I was reading about how the French went and pissed off the Turks by passing a parliamentary vote that would make it a crime to deny that the Turks committed genocide against the Armenians. Then I remembered how Sibel Edmonds had overheard wiretaps of Turkish officials boasting about their guy ‘Denny-Boy’ Hastert and how he could be relied on to quash any efforts by Congress to pass a resolution attesting to the truth of the Armenian genocide. Here is the relevant excerpt from the August 2005 Vanity Fair article.

If you haven’t ever seen this before, it’s an excellent, excellent article about what happens to whistleblowers in this country.

But the main point in my bringing this up now is the combination of Dennis Hastert being on the political ropes and the whole French/Turkish thing, where both countries are competing to see who can be a bigger asshole. But that’s a subject for another diary. Enjoy.

Vanity Fair has established that around the time the Dickersons visited the Edmondses, in December 2001, Joel Robertz, an F.B.I. special agent in Chicago, contacted Sibel and asked her to review some wiretaps. Some were several years old, others more recent; all had been generated by a counter-intelligence that had its start in 1997. “It began in D.C.,” says an F.B.I. counter-intelligence official who is familiar with the case file. “It became apparent that Chicago was actually the center of what was going on.”

Its subject was explosive; what sounded like attempts to bribe elected members of Congress, both Democrat and Republican. “There was pressure within the bureau for a special prosecutor to be appointed and take the case on, “the official says. Instead, his colleagues were told to alter the thrust of their investigation – away from elected politicians and toward appointed officials. “This is the reason why Ashcroft reacted to Sibel in such an extreme fashion,” he says “It was to keep this from coming out.”

In her secure testimony, Edmonds disclosed some of what she recalled hearing. In all, says a source who was present, she managed to listen to more than 40 of the Chicago recordings supplied by Robertz. Many involved an F.B.I. target at the city’s large Turkish Consulate, as well as members of the American-Turkish Consulate, as well as members of the American-Turkish Council and the Assembly of Turkish American Associates.

Some of the calls reportedly contained what sounded like references to large scale drug shipments and other crimes. To a person who knew nothing about their context, the details were confusing and it wasn’t always clear what might be significant. One name, however, apparently stood out – a man the Turkish callers often referred to by the nickname “Denny boy.” It was the Republican congressman from Illinois and Speaker of the House, Dennis Hastert. According to some of the wiretaps, the F.B.I.’s targets had arranged for tens of thousands of dollars to be paid to Hastert’s campaign funds in small checks. Under Federal Election Commission rules, donations of less than $200 are not required to be itemized in public filings.

Hastert himself was never heard in the recordings, Edmonds told investigators, and it is possible that the claims of covert payments were hollow boasts. Nevertheless, an examination of Hastert’s federal filings shows that the level of un-itemized payments his campaigns received over many years was relatively high. Between April 1996 and December 2002, un-itemized personal donations to the Hastert for Congress Committee amounted to $483,000. In contrast, un-itemized contributions in the same period to the committee run on behalf of the House majority leader, Tom Delay, Republican of Texas, were only $99,000. An analysis of the filings of four other senior Republicans shows that only one, Clay Shaw of Florida, declared a higher total in un-itemized donations than Hastert over the same period: $552,000.

Edmonds reportedly added that the recordings also contained repeated references to Hastert’s flip-flop, in the fall of 2000, over an issue which remains of intense concern to the Turkish government – the continuing campaign to have Congress designate the killings of Armenians in Turkey between 1915 and 1923 a genocide.

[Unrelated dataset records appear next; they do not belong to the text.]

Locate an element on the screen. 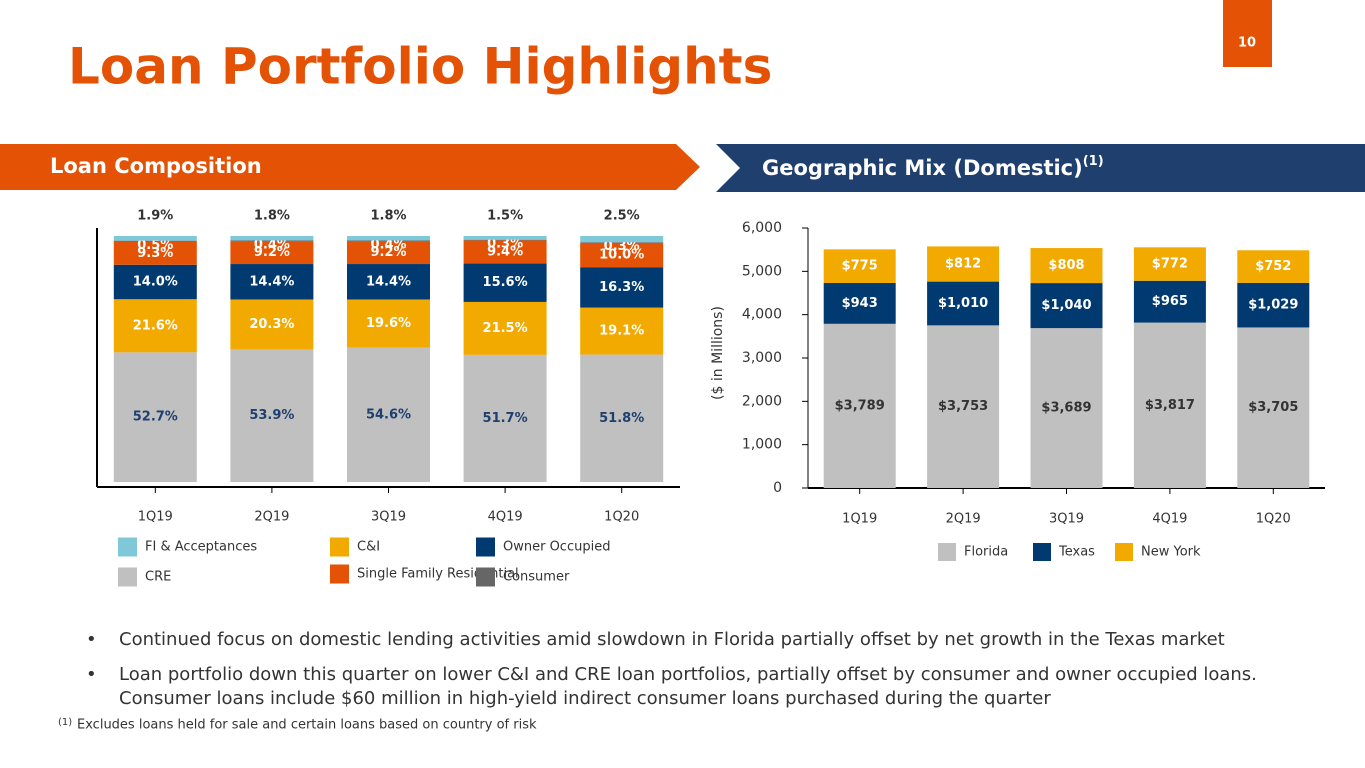 The width and height of the screenshot is (1365, 768). value-label: 16.3% is located at coordinates (622, 288).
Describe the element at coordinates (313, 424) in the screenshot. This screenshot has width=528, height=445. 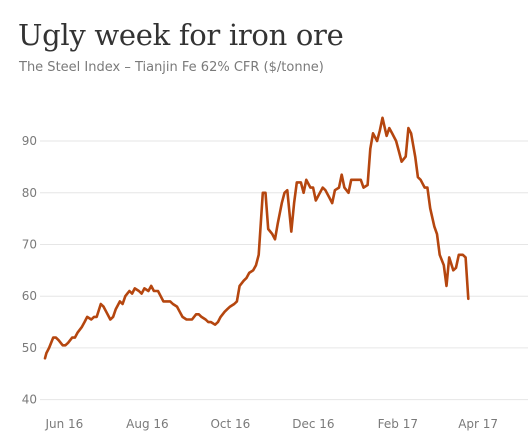
I see `x-tick-label: Dec 16` at that location.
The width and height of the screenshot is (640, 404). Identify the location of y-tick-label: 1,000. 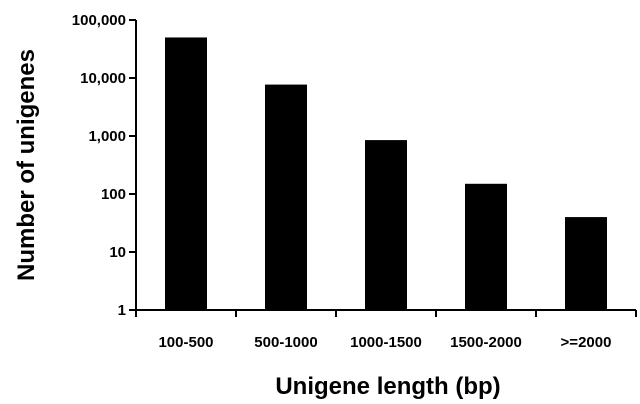
(107, 136).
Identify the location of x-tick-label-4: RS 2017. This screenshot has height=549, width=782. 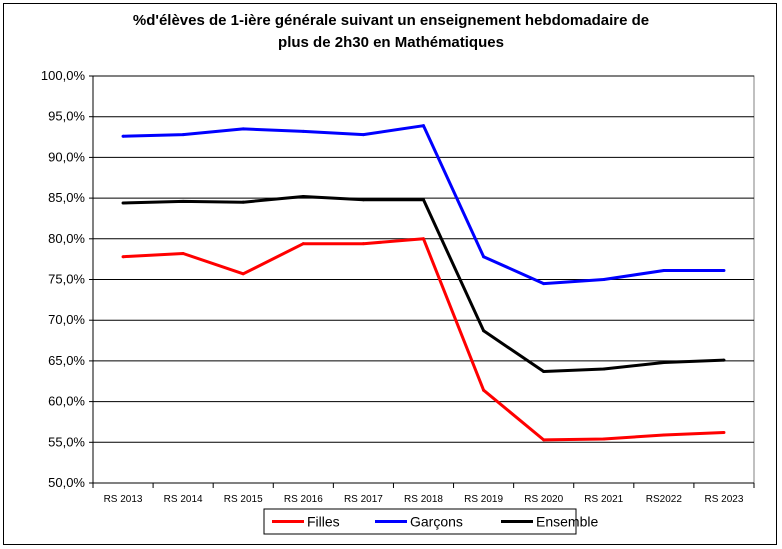
(364, 500).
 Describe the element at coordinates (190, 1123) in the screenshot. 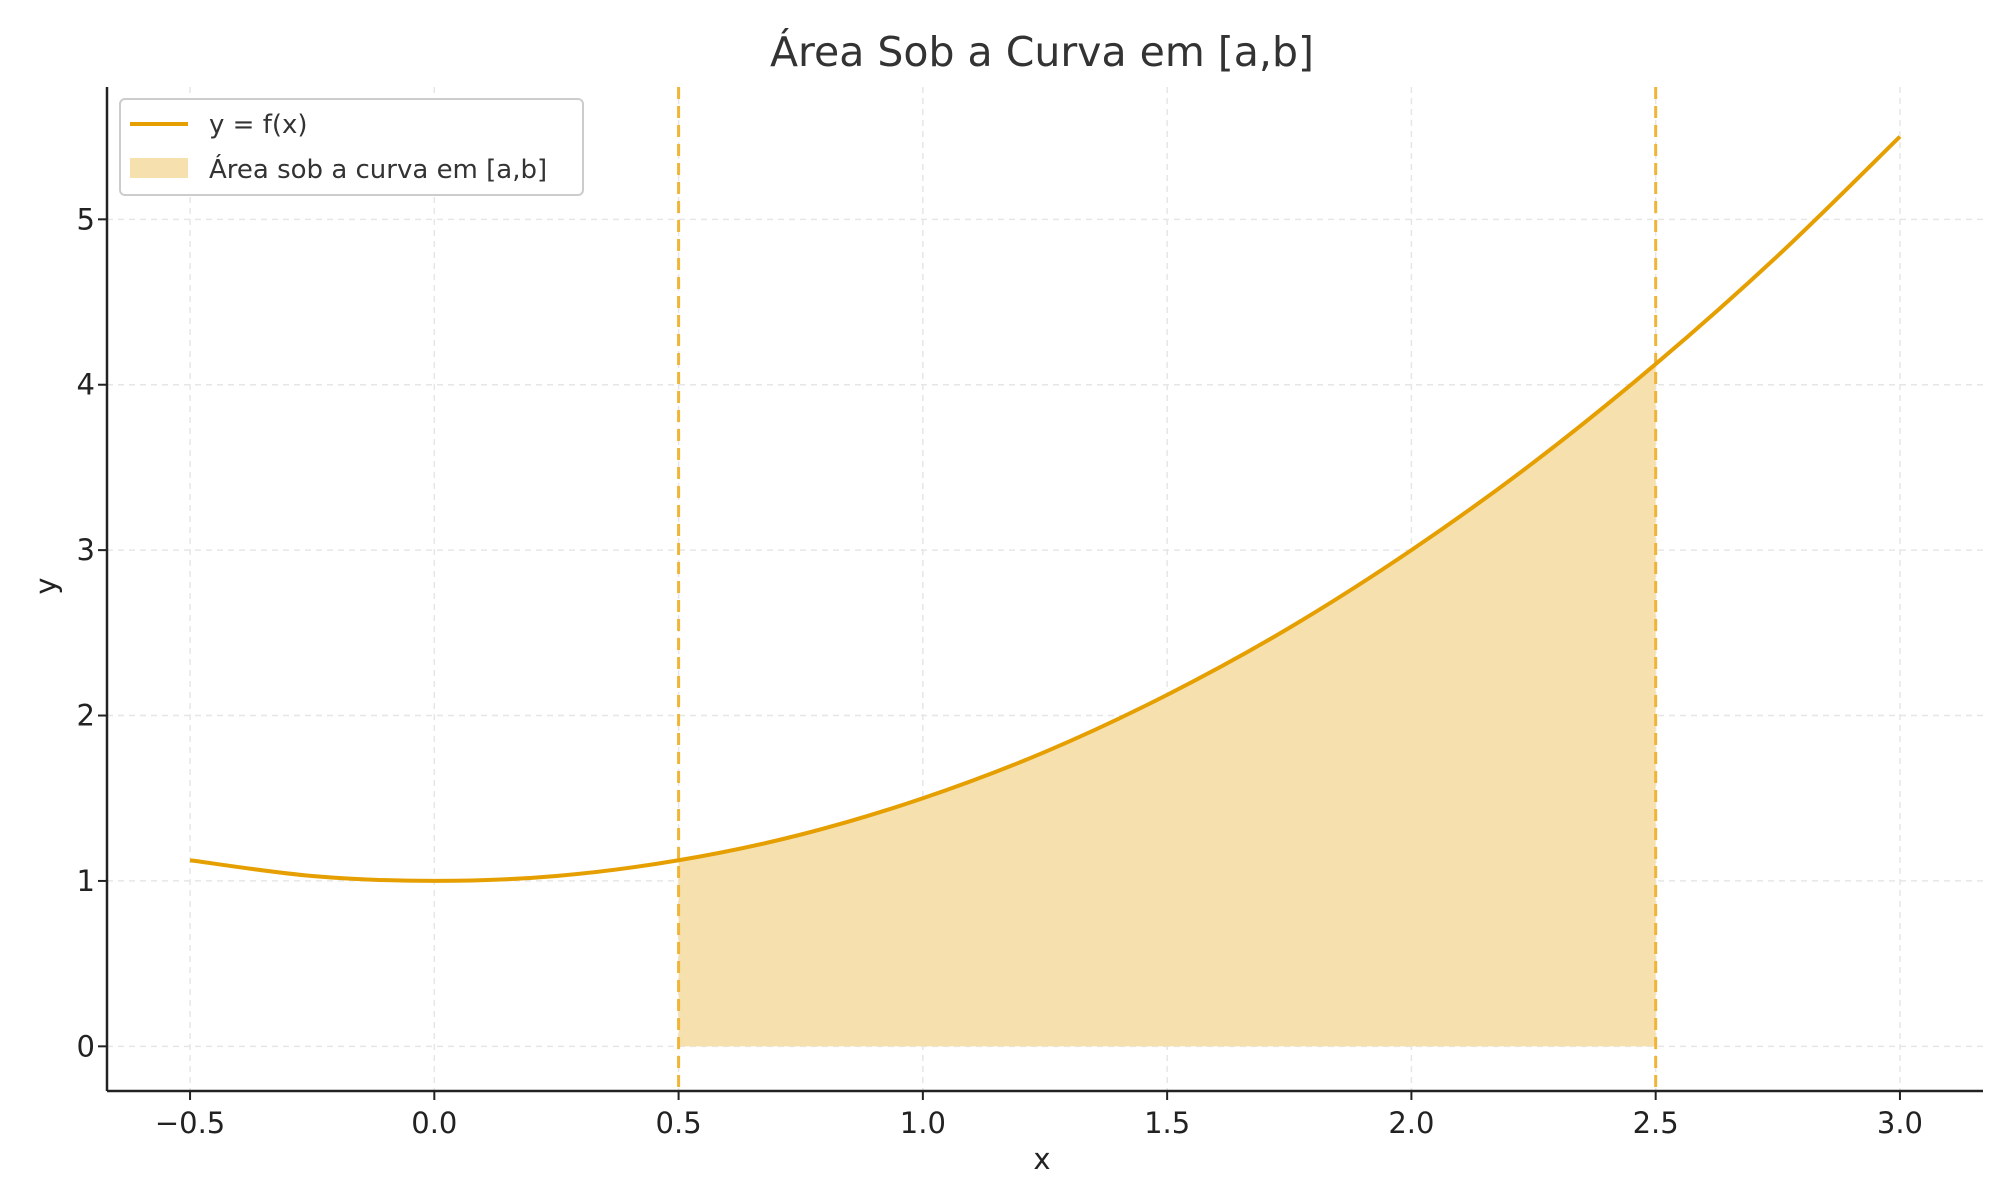

I see `x-tick-label: −0.5` at that location.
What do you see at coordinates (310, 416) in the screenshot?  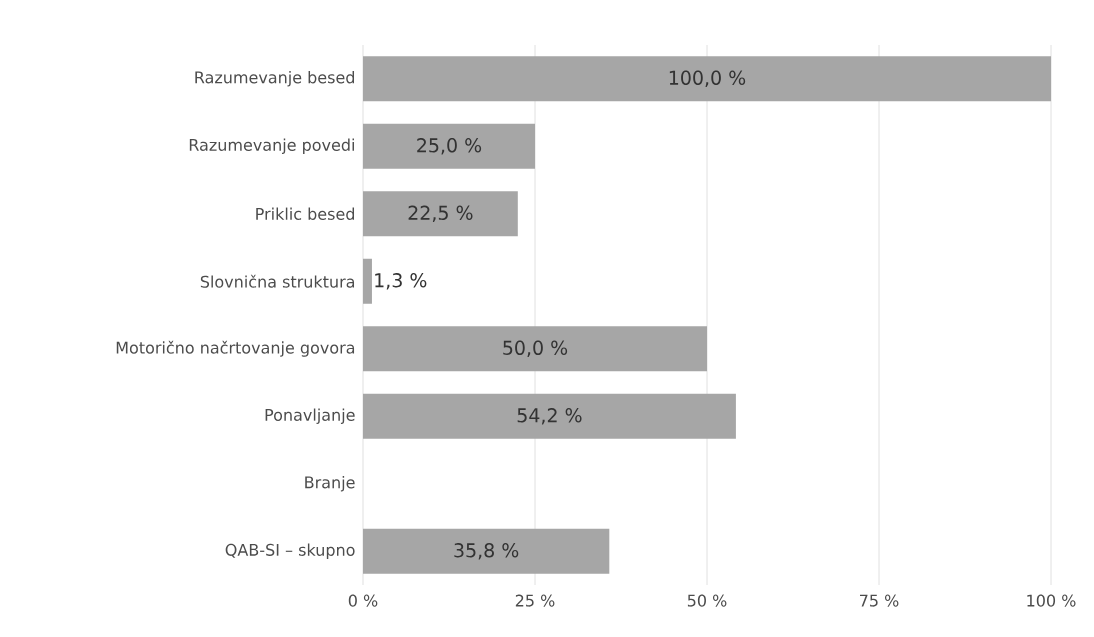 I see `y-tick-label: Ponavljanje` at bounding box center [310, 416].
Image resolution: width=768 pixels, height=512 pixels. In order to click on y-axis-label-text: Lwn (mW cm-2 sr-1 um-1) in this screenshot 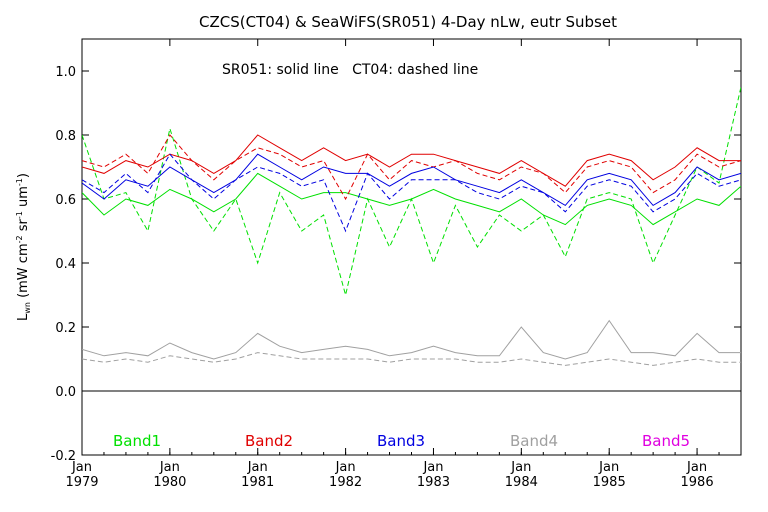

For many years, attempts had been made to get the house to pass a genocide resolution, but they never got anywhere until August 2000, when Hastert, as Speaker, announced that he would give it his backing and see that it received a full house vote. He had a clear political reason, as analysts noted at the time: a California Republican incumbent, locked in a tight congressional race, was looking to win over his district’s large Armenian community. Thanks to Hastert, the resolution, vehemently opposed by the Turks, passed the International Relations Committee by a large majority. Then, on October 19, minutes before the full House vote, Hastert withdrew it.